碎屑映着火光闪烁发亮,火舌从挡风玻璃的缺口窜出,座椅和仪表板逐渐融化。
红绿灯在车子上方继续规律地变换灯号。
伊森将车打进P档,熄掉引擎。
他可以感觉到车外既黑暗又浮动的氛围,宛如什么邪恶的动物正张大嘴巴等着吞噬猎物,他观察火光中每一张红润的脸庞,每个人的眼睛都因为喝了大量的私酿琴酒而变得水汪汪的。

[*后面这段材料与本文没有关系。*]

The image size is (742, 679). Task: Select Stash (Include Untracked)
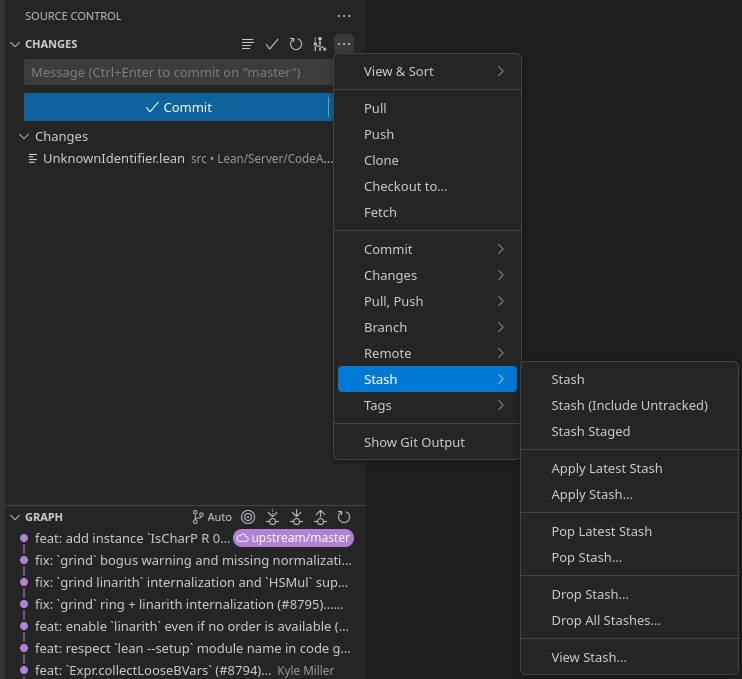pyautogui.click(x=629, y=405)
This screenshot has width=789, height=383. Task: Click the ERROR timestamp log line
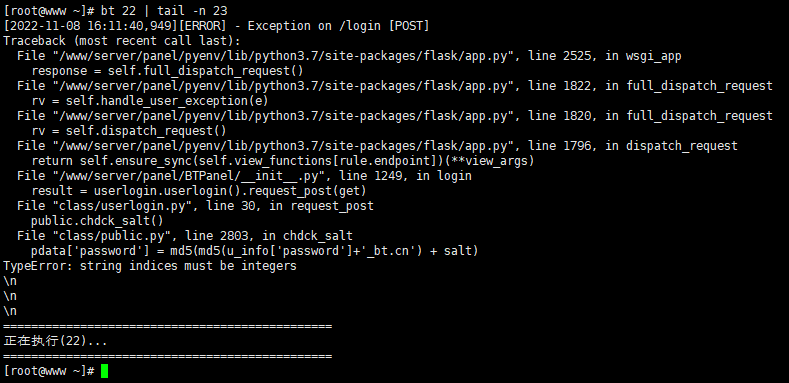(x=216, y=26)
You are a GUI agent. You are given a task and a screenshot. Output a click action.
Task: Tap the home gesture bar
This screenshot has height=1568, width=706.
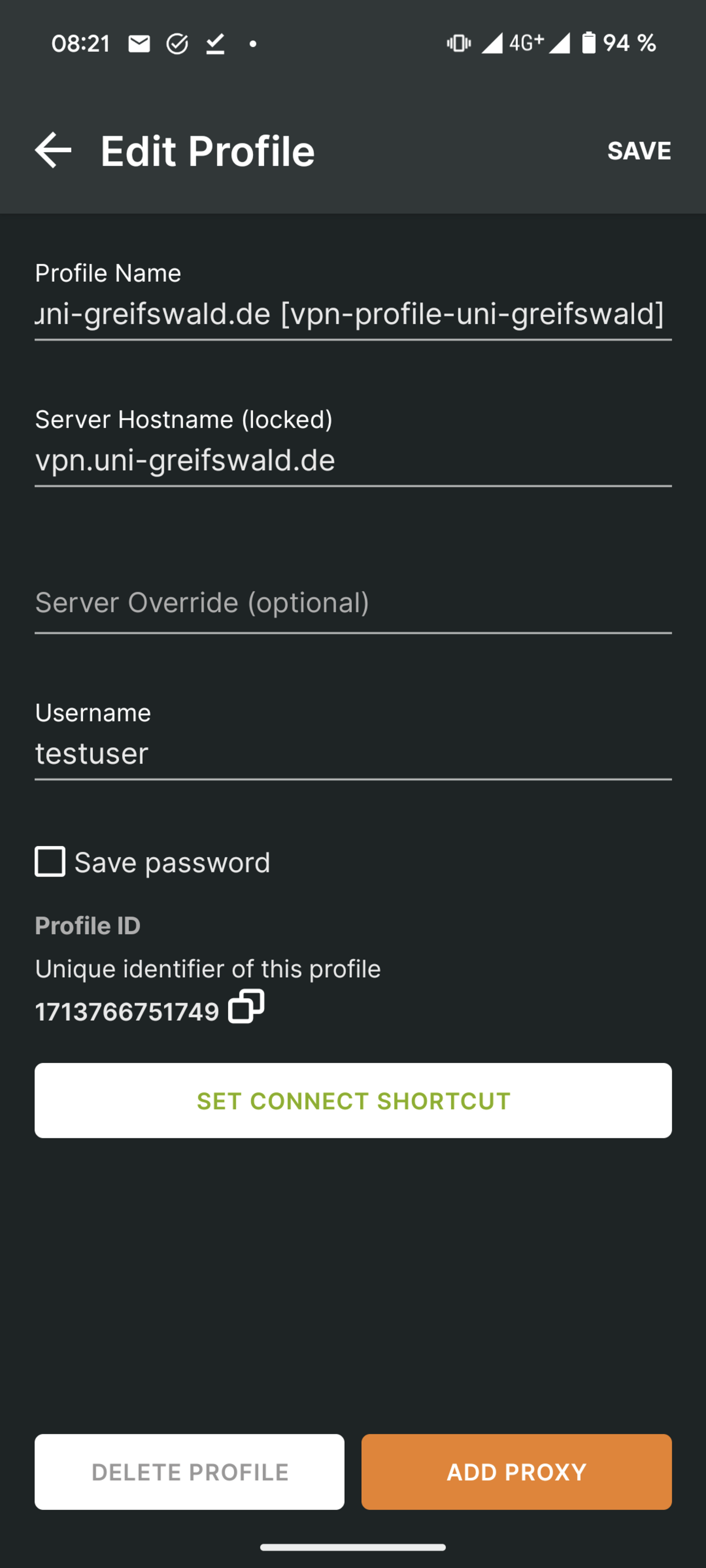pyautogui.click(x=352, y=1547)
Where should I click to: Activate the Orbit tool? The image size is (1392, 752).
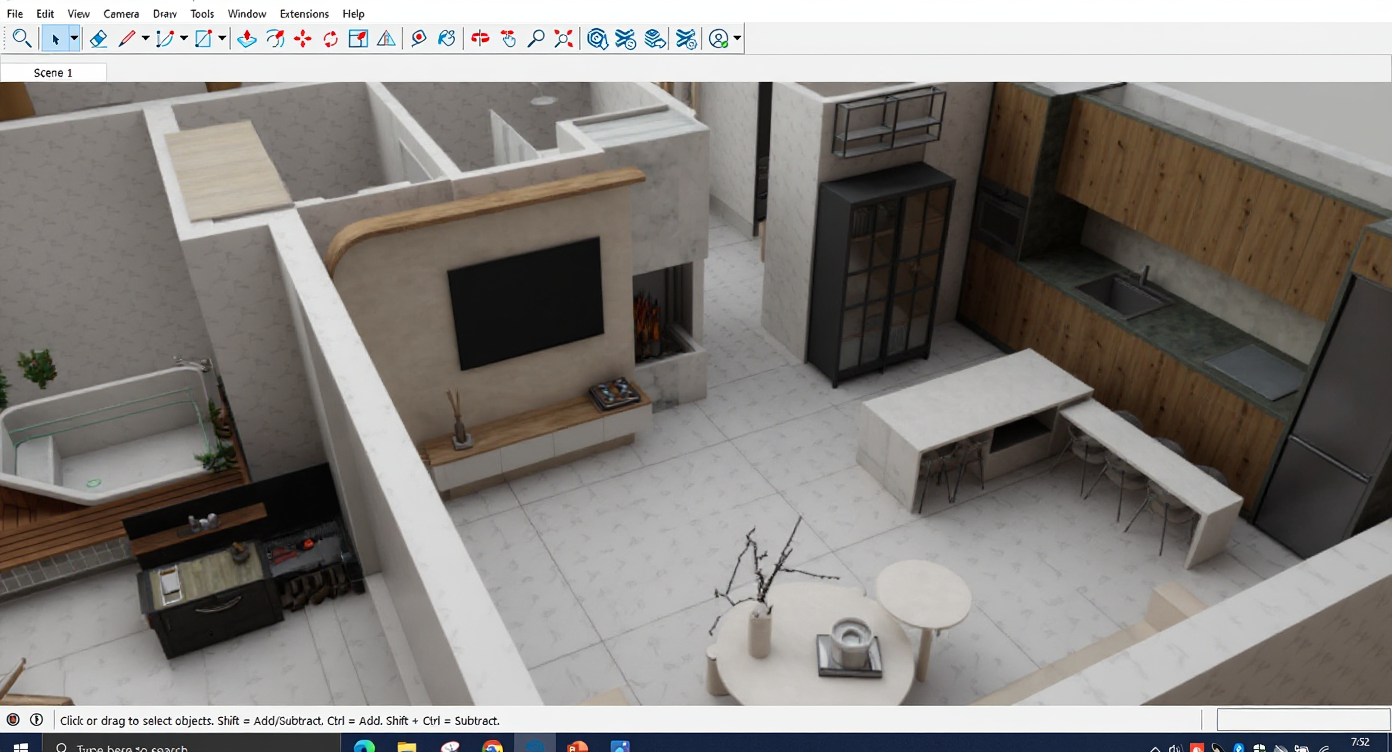(x=480, y=39)
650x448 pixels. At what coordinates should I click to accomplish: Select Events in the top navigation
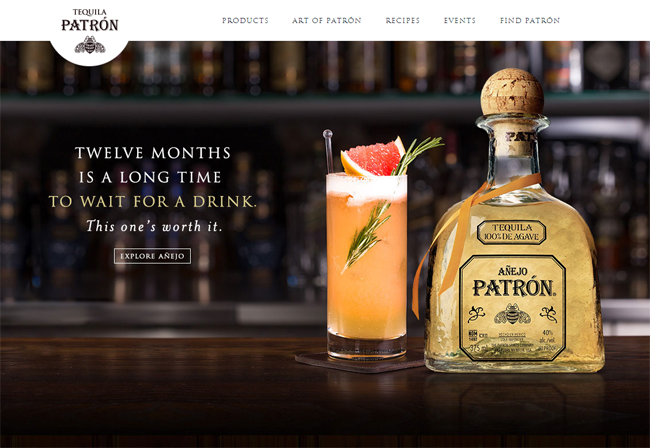(x=459, y=20)
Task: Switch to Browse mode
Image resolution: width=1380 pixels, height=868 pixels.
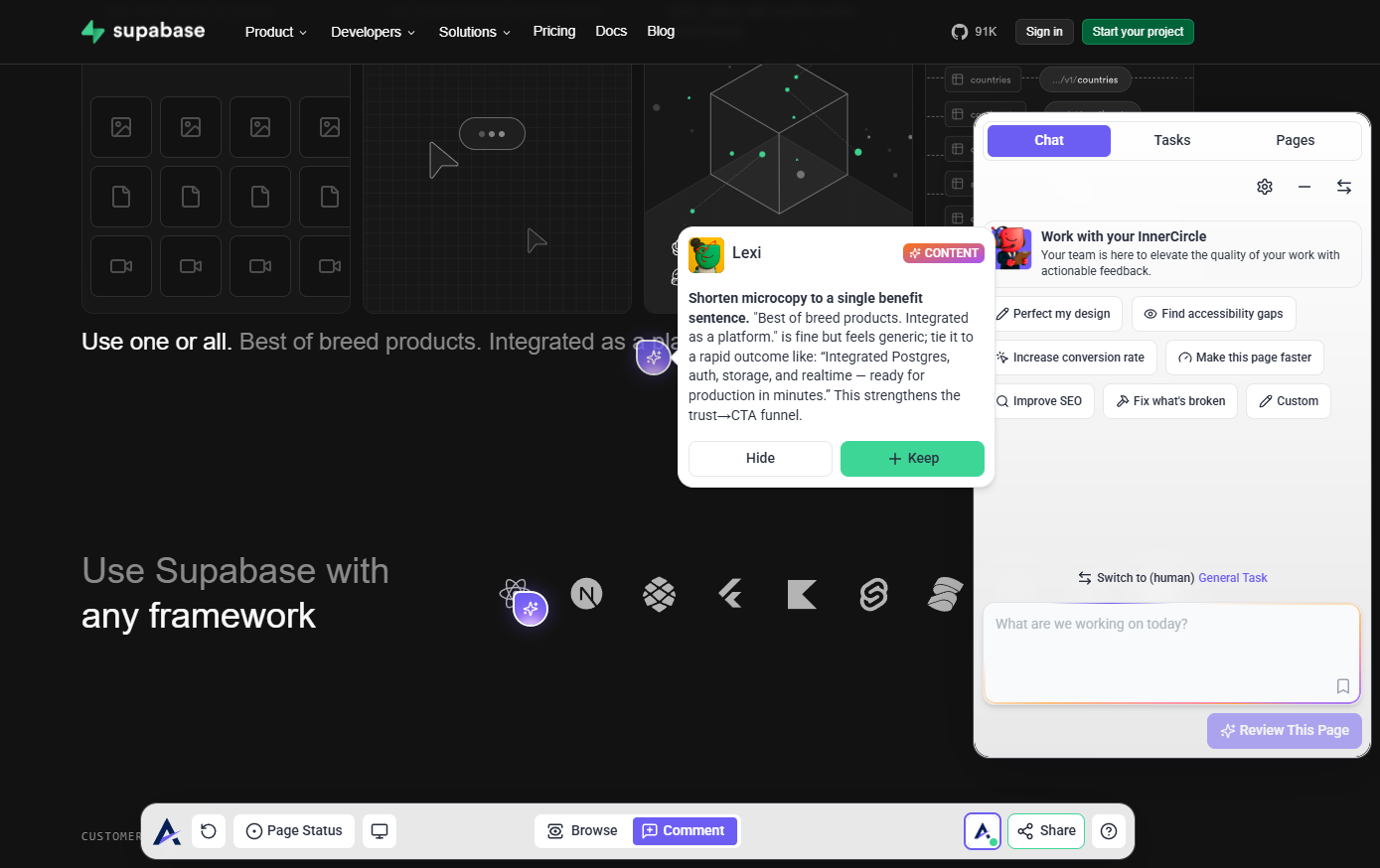Action: pyautogui.click(x=583, y=831)
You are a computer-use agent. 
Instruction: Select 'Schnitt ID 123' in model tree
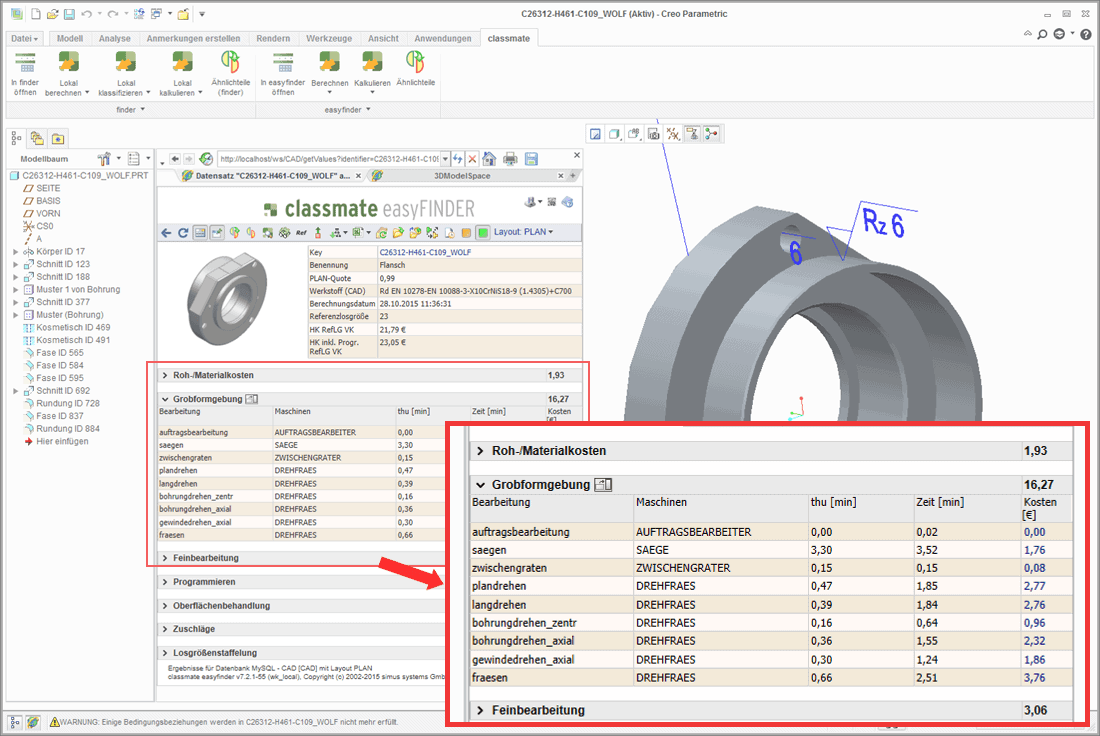coord(62,264)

最奇怪的一点是碧尔雀居然说对了,很显然,狂欢会触动了大众的心,填补了一些藏在内心深处、无法说出口的需求。
他向越野车的后头望了一眼,又看了手表。
快到了。
头饰内侧缝了一层羊毛内衬,戴在他头上有点紧,他伸手锁上副驾驶座的门,虽然他怀疑锁不锁门到头来会有多大差别,抓起臭气薰天的熊皮斗篷和扩音器,打开车门,再度锁上,走进群众之中。
碎玻璃在他的靴子下卡滋作响。
空气中充满了酒精的味道。
他穿上斗篷。
在拥挤的人潮中开出一条路。
他身边的人开始鼓掌喝采。
他离红绿灯愈近,鼓动的声浪也就愈大。
拍手、大喊、尖叫。
全在为他打气。
他们大声喊着他的名字,用力掐打他的背。
有人往他的右手塞进一个装酒的玻璃罐。
他继续前进。
大家挤在一起,体温让人觉得暖和。
他终于突破人墙,接近直径不到三十英尺的暴风眼。
他踏进圆圈。
看到他们的狼狈模样,他心里真是痛苦极了。
哈洛躺在柏油路上,挣扎着想站起来,头上有好几个还在冒血的伤口。